Cincuenta y ocho presos republicanos fallecieron en la colonia
penitenciaria de Formentera entre abril de 1941 y octubre de 1942,
la mayoría por hambre o a consecuencia de enfermedades derivadas de
las pésimas condiciones sanitarias e higiénicas del centro, que
provocaban el debilitamiento progresivo del enfermo hasta su
muerte. Veinte de los casos fueron por «caquexia», un eufemismo que
el régimen franquista institucionalizó en las cárceles donde
encerraba a los «rojos» y que servía para maquillar las numerosas
muertes que se registraban por hambre. Ese término es equivalente a
«estado de debilidad extrema» o a inanición. La Colonia batió
records de defunciones respecto a otras peninsulares de negro
recuerdo: el ritmo de casi cuatro muertos de hambre por mes se
alcanzó también en Ocaña y en Talavera, en las que en una década se
produjeron 680 fallecimientos. La cifra es dramática si se compara,
por ejemplo, con las defunciones registradas en Formentera durante
el año 1998: 43 difuntos.
La primera muerte se produjo el 24 de abril de 1941, poco tiempo
después de que se pusiera en marcha el centro. Se trataba de un
vecino de Don Benito, en Badajoz, provincia de donde procedía la
mayoría de los muertos oficialmente registrados en el Ayuntamiento:
en total, fallecieron 36 extremeños, 10 murcianos, dos alicantinos,
dos canarios, un madrileño, un mallorquín, un barcelonés, un
valenciano y un solo ibicenco: el «cafetero» Antonio Tomás Marí,
muerto a los 49 años de «colapso, enteritis».
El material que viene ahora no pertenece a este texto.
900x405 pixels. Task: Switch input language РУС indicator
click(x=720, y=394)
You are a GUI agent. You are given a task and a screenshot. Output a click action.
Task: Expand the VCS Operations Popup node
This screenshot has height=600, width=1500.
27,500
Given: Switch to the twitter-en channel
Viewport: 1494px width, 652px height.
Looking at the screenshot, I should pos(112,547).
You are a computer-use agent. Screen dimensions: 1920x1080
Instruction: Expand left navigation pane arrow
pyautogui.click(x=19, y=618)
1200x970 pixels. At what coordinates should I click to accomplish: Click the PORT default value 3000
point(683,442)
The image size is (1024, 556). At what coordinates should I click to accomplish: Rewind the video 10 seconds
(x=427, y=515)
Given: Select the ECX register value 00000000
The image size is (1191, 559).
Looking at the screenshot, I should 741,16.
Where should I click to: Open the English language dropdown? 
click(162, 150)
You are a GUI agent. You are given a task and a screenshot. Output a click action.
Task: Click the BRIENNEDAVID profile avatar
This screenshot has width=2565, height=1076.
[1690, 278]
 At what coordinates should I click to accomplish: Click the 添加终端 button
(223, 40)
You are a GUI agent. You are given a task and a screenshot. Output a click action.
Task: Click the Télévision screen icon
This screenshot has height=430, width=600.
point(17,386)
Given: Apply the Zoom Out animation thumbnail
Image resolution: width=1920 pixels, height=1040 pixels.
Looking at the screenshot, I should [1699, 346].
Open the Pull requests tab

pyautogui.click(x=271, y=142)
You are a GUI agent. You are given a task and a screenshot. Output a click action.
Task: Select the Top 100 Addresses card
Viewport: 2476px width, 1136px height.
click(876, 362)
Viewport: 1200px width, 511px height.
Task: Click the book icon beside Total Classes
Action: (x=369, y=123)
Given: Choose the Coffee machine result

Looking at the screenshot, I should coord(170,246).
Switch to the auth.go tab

No hubo más muertos pitiusos, al menos oficialmente. Testigos de
la época consideran que eso se debió a que los ibicencos tenían la
dicha de recibir alimentos de sus familiares, mientras que los
peninsulares, algunos de los cuales llegaron en pésimas
condi-ciones, apenas se nutrían con la escasa comida que se servía
en la colonia penitenciaria, de ahí los fallecimientos por
inanición, uno de ellos por «hiponutrición» y 14 por avitaminosis.
La muerte por hambre también se maquillaba aduciendo «colapso
cardiaco», otro eufemismo común entre los carceleros
franquistas.
Las condiciones de los campos de concentración de la posguerra
eran dramáticas. Formentera no era la excepción, y aunque la
propaganda oficial aseguraba que eran un «modelo» para Europa,
posiblemente poco tenían que envidiar a los de los nazis. En
circulares secretas se reconocía que la situación era muy grave, e
incluso la Inspección General de Sanidad alertaba de las
circunstancias epidemiológicas y de la «enorme aglomeración» de
reclusos, que dificultaban las «prácticas de aseo personal
cotidiano». En Formentera, la tuberculosis hizo estragos, sobre
todo entre aquellos que ya venían tocados desde la Península.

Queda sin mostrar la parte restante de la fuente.